ヒミツにふれて、ふれさせて。
・・・
珠理が、アメリカに行くことをみんなに告げたのは、渡米を決めた日から1週間後。
自分の気持ちがしっかり固まるまではと、すぐに伝えることはできなかったらしい。
わたしに対しても、あれからたくさん謝ってくれた。初めは絶対にアメリカなんか行かないって言っていたぶん、ものすごく申し訳ないと思っているみたい。
…そんなの、わたしは全然気にしていなかったのに。
「…え? なにそれ?」
お昼休み。お弁当を食べながら、珠理はいつもの調子でその件を告白した。
「だからぁ、春から、アメリカに行くことになったの〜」
なーんて、軽く明るく伝えたのは、きっとしんみりとさせたくなかったから。珠理はそういう人。

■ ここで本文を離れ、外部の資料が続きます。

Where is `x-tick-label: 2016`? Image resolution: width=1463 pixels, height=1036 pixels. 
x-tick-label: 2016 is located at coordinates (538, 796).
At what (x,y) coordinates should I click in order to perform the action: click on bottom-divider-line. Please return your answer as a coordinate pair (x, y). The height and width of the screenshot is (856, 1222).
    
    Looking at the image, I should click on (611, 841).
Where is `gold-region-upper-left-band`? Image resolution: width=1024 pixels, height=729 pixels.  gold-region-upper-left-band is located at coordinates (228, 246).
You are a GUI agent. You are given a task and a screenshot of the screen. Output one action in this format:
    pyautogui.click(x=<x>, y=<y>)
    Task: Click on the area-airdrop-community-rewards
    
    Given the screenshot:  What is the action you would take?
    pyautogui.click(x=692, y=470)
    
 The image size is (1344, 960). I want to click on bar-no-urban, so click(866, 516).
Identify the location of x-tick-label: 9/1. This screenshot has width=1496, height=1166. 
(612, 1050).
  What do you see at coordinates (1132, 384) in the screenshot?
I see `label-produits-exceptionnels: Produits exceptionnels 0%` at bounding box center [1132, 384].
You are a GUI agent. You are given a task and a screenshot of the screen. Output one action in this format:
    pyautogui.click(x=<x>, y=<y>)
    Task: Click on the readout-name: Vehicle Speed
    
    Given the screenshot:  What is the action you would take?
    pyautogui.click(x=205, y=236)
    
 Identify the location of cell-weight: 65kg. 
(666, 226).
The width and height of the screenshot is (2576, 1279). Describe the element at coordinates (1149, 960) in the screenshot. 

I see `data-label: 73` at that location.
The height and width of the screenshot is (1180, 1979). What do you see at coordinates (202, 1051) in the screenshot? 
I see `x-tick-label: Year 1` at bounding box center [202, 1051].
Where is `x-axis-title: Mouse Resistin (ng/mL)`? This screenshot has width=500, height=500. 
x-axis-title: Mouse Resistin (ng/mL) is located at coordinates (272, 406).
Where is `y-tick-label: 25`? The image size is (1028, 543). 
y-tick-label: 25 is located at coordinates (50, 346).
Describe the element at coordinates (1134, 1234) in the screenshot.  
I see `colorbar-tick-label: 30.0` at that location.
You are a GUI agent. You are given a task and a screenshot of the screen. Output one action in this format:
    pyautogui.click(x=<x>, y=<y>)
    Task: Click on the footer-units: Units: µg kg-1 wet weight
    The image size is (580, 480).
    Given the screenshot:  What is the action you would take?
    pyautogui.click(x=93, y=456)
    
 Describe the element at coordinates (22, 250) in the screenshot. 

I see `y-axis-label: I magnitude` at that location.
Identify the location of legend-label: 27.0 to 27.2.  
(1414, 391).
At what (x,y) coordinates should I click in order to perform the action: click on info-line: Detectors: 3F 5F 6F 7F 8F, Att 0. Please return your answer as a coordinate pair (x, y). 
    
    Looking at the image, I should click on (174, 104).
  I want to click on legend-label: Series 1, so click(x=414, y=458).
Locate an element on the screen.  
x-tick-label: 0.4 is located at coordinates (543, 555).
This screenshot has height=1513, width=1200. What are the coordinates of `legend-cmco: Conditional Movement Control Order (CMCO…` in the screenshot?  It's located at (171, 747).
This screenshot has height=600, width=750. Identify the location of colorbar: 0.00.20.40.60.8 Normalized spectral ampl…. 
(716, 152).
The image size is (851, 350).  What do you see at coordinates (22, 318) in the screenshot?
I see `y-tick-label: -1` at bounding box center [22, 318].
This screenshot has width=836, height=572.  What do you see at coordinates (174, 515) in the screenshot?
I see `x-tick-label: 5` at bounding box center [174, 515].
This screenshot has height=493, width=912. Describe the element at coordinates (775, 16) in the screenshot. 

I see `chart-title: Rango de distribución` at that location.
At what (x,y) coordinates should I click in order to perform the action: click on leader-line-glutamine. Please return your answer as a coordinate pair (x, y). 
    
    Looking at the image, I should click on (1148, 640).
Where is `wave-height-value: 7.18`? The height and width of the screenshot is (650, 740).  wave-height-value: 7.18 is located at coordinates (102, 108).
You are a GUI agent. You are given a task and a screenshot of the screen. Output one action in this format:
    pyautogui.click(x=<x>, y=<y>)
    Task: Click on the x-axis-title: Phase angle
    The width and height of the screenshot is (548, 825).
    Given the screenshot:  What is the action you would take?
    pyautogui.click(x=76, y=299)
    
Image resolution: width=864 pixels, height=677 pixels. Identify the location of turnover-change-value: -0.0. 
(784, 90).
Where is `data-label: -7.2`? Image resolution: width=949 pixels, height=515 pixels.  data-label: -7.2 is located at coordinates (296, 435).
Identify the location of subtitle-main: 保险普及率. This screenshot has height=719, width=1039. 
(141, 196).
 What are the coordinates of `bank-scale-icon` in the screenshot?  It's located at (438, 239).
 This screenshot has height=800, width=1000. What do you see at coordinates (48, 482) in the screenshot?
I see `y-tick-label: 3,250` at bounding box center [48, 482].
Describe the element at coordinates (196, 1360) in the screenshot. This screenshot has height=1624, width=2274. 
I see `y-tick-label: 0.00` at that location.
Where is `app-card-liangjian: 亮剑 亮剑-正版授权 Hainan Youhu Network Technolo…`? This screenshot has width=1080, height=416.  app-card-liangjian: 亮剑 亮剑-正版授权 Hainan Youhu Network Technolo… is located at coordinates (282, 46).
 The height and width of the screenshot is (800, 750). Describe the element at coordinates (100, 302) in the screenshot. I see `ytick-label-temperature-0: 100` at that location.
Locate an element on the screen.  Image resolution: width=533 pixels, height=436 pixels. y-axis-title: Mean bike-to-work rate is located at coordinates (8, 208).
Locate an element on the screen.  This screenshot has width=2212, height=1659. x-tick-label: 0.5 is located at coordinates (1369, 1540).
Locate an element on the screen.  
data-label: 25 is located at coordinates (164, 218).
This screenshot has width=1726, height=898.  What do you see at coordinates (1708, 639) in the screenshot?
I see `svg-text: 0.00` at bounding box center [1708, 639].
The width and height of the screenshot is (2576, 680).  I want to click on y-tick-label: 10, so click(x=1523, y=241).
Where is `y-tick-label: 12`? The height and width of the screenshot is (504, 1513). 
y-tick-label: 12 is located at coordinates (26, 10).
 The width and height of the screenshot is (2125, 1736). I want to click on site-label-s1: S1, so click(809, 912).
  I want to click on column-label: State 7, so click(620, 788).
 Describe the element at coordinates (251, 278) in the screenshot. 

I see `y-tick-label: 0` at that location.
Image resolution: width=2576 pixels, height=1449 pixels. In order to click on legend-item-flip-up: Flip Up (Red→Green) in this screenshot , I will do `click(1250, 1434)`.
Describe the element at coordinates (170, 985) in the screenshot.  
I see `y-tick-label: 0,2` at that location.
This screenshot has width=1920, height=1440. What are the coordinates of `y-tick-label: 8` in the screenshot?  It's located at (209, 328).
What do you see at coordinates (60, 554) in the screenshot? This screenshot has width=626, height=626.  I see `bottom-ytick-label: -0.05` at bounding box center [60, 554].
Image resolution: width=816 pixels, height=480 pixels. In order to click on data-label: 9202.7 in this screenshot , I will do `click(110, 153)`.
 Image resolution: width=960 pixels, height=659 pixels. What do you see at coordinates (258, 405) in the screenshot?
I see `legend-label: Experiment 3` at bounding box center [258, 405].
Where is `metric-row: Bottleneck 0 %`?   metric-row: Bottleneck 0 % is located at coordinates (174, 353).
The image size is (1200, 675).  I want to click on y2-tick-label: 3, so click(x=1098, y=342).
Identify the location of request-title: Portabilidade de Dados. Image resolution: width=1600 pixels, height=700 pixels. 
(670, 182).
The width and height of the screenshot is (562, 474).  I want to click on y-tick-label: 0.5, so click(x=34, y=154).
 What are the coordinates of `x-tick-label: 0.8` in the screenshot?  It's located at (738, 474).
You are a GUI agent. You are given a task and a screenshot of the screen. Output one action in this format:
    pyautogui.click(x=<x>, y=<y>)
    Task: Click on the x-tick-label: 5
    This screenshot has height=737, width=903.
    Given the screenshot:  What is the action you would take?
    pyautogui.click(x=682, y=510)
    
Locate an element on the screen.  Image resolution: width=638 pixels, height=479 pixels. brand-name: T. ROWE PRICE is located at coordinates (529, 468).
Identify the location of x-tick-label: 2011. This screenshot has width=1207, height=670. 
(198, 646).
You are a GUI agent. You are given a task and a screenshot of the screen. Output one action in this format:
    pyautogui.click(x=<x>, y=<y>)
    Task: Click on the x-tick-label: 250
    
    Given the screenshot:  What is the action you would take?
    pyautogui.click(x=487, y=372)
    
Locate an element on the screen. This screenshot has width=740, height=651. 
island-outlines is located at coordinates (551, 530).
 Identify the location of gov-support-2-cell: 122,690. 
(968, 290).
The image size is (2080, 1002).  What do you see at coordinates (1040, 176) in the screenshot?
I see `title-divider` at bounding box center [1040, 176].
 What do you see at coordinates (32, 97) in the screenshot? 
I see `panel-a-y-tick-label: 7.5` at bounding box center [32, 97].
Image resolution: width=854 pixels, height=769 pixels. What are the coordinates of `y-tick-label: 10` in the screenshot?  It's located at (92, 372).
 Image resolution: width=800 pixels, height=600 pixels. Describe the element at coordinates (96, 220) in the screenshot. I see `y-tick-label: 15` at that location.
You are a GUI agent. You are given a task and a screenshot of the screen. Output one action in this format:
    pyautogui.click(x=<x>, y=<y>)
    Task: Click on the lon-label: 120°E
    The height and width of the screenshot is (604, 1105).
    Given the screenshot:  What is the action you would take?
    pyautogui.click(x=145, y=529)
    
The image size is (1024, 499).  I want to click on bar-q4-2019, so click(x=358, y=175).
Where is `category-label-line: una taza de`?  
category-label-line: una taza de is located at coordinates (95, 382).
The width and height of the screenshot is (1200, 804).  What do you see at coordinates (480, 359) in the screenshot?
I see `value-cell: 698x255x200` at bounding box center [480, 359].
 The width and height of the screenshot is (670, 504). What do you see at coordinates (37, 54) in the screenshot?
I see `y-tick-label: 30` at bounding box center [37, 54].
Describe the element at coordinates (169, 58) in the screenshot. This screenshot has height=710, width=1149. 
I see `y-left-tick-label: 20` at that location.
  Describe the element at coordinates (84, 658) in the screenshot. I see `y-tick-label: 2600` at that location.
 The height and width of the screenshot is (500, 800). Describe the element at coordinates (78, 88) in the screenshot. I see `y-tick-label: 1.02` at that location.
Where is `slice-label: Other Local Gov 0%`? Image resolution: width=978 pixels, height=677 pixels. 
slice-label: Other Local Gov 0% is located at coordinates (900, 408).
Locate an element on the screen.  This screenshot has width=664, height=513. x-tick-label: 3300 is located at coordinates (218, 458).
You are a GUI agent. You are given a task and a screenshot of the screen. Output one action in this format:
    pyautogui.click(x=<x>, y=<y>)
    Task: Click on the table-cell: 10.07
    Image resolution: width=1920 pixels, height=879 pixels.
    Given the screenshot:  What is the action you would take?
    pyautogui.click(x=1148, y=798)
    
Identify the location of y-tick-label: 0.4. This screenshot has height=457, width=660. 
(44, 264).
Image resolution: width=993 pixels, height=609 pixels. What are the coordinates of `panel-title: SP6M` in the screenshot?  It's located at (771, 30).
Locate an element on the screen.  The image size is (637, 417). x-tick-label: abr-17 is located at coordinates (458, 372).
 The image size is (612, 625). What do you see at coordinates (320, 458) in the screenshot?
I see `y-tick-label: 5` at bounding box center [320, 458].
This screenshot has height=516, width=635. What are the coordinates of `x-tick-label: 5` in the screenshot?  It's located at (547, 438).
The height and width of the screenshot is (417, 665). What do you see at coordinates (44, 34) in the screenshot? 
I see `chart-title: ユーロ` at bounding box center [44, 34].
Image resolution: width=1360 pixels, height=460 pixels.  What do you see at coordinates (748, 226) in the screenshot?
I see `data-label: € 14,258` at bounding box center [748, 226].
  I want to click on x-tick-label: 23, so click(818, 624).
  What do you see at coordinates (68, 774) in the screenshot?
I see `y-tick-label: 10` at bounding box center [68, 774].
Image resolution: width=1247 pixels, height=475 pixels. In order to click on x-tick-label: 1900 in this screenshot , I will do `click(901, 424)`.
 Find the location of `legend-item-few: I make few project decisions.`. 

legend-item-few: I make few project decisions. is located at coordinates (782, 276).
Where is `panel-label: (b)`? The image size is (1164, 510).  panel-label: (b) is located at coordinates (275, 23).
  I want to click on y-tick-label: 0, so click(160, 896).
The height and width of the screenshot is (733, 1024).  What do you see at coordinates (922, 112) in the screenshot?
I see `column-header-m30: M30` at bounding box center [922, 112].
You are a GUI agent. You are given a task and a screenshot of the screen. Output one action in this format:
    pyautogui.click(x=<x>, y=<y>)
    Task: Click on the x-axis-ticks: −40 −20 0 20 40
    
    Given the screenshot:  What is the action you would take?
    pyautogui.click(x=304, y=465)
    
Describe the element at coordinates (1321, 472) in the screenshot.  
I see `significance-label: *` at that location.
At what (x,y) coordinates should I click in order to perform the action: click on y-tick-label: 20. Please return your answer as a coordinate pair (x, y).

なんでもないことのように、まるで毎日の中に溢れていることのように話すから、目の前にならんだ3人は、口を開けたまま唖然としている。
「…アメリカ行くって、お前。本気で言ってんの…?」
第一声を発したのは近海くん。眉間に皺を寄せて、あの日の放課後と同じような表情をしている。
瀬名と茶々ちゃんは、まだ状況についていけてないのか、言葉を発することはなく。
「そっ、もう決めたの。といっても、高校3年の間だけだけどね。大学は日本の大学を受けるつもり」
「は…?」
だから、進路調査表はきちっと行きたい大学の名前を書いて出したんだと、珠理は誇らしげに話していた。
ただ、アメリカの学校は日本と違って9月に入学して、6月頃に卒業らしい。だから、日本の大学の入学式とは微妙にズレることになる。
だけど、今は秋入学の大学もあるらしくて、珠理が前から視野に入れていた大学もそれに対応している。だから、そのあたりを考えながら大学は決定していくって言っていた。